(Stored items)
· · · ·

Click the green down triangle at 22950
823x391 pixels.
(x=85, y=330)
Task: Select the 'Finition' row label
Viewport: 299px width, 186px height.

· · · ·

What the exercise asks: Reproduce all the records, exactly and in full.

Answer space:
Click the green down triangle at 22950
823x391 pixels.
(x=85, y=330)
Task: Select the 'Finition' row label
Viewport: 299px width, 186px height.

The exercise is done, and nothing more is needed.